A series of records

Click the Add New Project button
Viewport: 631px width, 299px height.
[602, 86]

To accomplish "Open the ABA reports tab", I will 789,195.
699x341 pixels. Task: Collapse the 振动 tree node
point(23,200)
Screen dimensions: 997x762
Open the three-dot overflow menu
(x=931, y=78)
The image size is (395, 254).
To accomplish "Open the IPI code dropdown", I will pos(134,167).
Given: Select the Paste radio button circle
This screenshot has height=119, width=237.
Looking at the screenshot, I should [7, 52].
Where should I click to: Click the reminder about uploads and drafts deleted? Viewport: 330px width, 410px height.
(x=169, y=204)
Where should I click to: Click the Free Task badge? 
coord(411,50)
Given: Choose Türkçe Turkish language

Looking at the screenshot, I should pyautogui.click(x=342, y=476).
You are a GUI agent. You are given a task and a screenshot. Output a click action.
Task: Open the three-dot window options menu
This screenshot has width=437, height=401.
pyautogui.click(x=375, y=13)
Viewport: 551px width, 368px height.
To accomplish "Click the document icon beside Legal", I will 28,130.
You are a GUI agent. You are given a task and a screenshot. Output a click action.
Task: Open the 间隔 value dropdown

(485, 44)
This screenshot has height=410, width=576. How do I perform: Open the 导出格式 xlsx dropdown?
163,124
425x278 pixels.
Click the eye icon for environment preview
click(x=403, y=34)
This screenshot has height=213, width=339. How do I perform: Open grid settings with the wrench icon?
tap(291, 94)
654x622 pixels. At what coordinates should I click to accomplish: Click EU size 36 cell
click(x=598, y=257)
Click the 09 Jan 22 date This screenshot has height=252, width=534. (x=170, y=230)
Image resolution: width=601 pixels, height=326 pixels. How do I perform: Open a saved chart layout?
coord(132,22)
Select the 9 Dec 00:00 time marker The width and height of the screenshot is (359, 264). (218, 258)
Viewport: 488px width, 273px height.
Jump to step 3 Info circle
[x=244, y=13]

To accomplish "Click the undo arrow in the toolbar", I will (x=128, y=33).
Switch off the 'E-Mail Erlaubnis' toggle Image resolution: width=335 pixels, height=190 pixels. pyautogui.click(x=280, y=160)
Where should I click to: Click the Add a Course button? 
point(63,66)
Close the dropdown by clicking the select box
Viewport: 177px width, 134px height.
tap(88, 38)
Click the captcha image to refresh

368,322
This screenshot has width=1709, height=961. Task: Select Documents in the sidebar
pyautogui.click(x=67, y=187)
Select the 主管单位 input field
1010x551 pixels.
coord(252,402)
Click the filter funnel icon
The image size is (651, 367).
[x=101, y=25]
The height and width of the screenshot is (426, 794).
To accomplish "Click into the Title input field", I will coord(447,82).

* **Short task**: Present every line of the records above as a Markdown table with the columns No. and Line, numbering the rows in order and leaving out blank lines.

* **Worked answer**:
| No. | Line |
|---|---|
| 1 | Click the Add New Project button |
| 2 | Viewport: 631px width, 299px height. |
| 3 | [602, 86] |
| 4 | To accomplish "Open the ABA reports tab", I will 789,195. |
| 5 | 699x341 pixels. Task: Collapse the 振动 tree node |
| 6 | point(23,200) |
| 7 | Screen dimensions: 997x762 |
| 8 | Open the three-dot overflow menu |
| 9 | (x=931, y=78) |
| 10 | The image size is (395, 254). |
| 11 | To accomplish "Open the IPI code dropdown", I will pos(134,167). |
| 12 | Given: Select the Paste radio button circle |
| 13 | This screenshot has height=119, width=237. |
| 14 | Looking at the screenshot, I should [7, 52]. |
| 15 | Where should I click to: Click the reminder about uploads and drafts deleted? Viewport: 330px width, 410px height. |
| 16 | (x=169, y=204) |
| 17 | Where should I click to: Click the Free Task badge?  |
| 18 | coord(411,50) |
| 19 | Given: Choose Türkçe Turkish language |
| 20 | Looking at the screenshot, I should pyautogui.click(x=342, y=476). |
| 21 | You are a GUI agent. You are given a task and a screenshot. Output a click action. |
| 22 | Task: Open the three-dot window options menu |
| 23 | This screenshot has width=437, height=401. |
| 24 | pyautogui.click(x=375, y=13) |
| 25 | Viewport: 551px width, 368px height. |
| 26 | To accomplish "Click the document icon beside Legal", I will 28,130. |
| 27 | You are a GUI agent. You are given a task and a screenshot. Output a click action. |
| 28 | Task: Open the 间隔 value dropdown |
| 29 | (485, 44) |
| 30 | This screenshot has height=410, width=576. How do I perform: Open the 导出格式 xlsx dropdown? |
| 31 | 163,124 |
| 32 | 425x278 pixels. |
| 33 | Click the eye icon for environment preview |
| 34 | click(x=403, y=34) |
| 35 | This screenshot has height=213, width=339. How do I perform: Open grid settings with the wrench icon? |
| 36 | tap(291, 94) |
| 37 | 654x622 pixels. At what coordinates should I click to accomplish: Click EU size 36 cell |
| 38 | click(x=598, y=257) |
| 39 | Click the 09 Jan 22 date This screenshot has height=252, width=534. (x=170, y=230) |
| 40 | Image resolution: width=601 pixels, height=326 pixels. How do I perform: Open a saved chart layout? |
| 41 | coord(132,22) |
| 42 | Select the 9 Dec 00:00 time marker The width and height of the screenshot is (359, 264). (218, 258) |
| 43 | Viewport: 488px width, 273px height. |
| 44 | Jump to step 3 Info circle |
| 45 | [x=244, y=13] |
| 46 | To accomplish "Click the undo arrow in the toolbar", I will (x=128, y=33). |
| 47 | Switch off the 'E-Mail Erlaubnis' toggle Image resolution: width=335 pixels, height=190 pixels. pyautogui.click(x=280, y=160) |
| 48 | Where should I click to: Click the Add a Course button?  |
| 49 | point(63,66) |
| 50 | Close the dropdown by clicking the select box |
| 51 | Viewport: 177px width, 134px height. |
| 52 | tap(88, 38) |
| 53 | Click the captcha image to refresh |
| 54 | 368,322 |
| 55 | This screenshot has width=1709, height=961. Task: Select Documents in the sidebar |
| 56 | pyautogui.click(x=67, y=187) |
| 57 | Select the 主管单位 input field |
| 58 | 1010x551 pixels. |
| 59 | coord(252,402) |
| 60 | Click the filter funnel icon |
| 61 | The image size is (651, 367). |
| 62 | [x=101, y=25] |
| 63 | The height and width of the screenshot is (426, 794). |
| 64 | To accomplish "Click into the Title input field", I will coord(447,82). |